If the former, well... OK. If the latter... well, that would piss me off too.
This is one of the things that atheists get asked. Atheism is simply the non belief in gods. If you don't believe there are gods then, by definition, you are an atheist. To use the term "militant atheist" and insist there are no gods, is take on the burden of proof. Theists often believe that all atheists fall into that category and then build straw men arguments against this. Most atheists will only say that they don't see any evidence for gods. The theists are making a positive claim and therefore need to produce evidence. The book is about the fictions that theists believe apply to atheists. About that assumption that atheists are stupid to say there is no god. It boils down to basic logical fallacies. So in a lot of ways this is a book on philosophy.
That's fair enough. *nod* I used to think I was an atheist, but now I'm not sure. If we were to apply the strict scientific rules of burden of proof to religion, then the burden of proof clearly falls on the theistic side: how can we incontrovertibly prove that a god or gods exist? Clearly, we can't. Some of us may have faith, but that's not the same as proof.

On the other hand, to me, obviously we can't prove that god or gods don't exist. We simply don't know well enough.

So I just ignore the whole mess. :) Whatever people choose to believe is their choice. It's not up to me to force any kind of dogma (or catma) down their throats. ;)

I wonder what that makes me. A humanist, presumably?
 

=Tamar

Lieutenant
May 20, 2012
11,961
2,900
#14
Tonyblack said:
Fantasia also suffered from critical responses to some of the more adult themes in the film and nipples had to be removed from some of the characters
Fantasia had various forms in different decades. When I was a kid in the 1950s I saw a lot more of it than was shown in the 1960s. In the 1990s it was almost complete again but there are whole scenes that I believe have never been reinserted. Sometimes you find bits of them online in still pictures. I know I saw them in the 1950s because I remember being furious at one scene, when the snooty centaurette tosses out the hairdo the little hairdresser centaurette spent ages on. She was just so rude!

RECORDED INFORMATION:
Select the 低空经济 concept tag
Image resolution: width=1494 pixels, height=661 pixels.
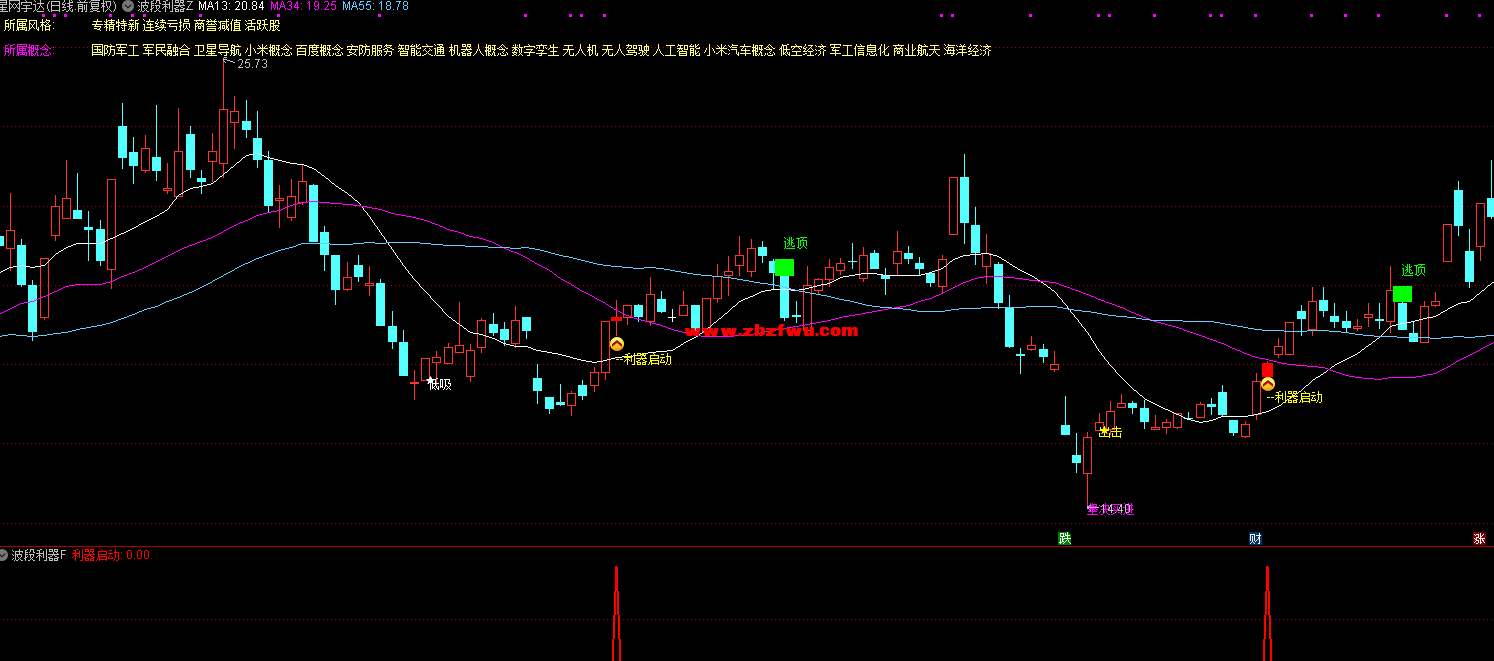click(x=802, y=50)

EXERCISE DIRECTIONS: Update the forum posts about atheism: begin at the words "So I just ignore" and stop after "A humanist, presumably?", changing "humanist" to "agnostic".

COMPLETED EXERCISE:
So I just ignore the whole mess. :) Whatever people choose to believe is their choice. It's not up to me to force any kind of dogma (or catma) down their throats. ;)

I wonder what that makes me. A agnostic, presumably?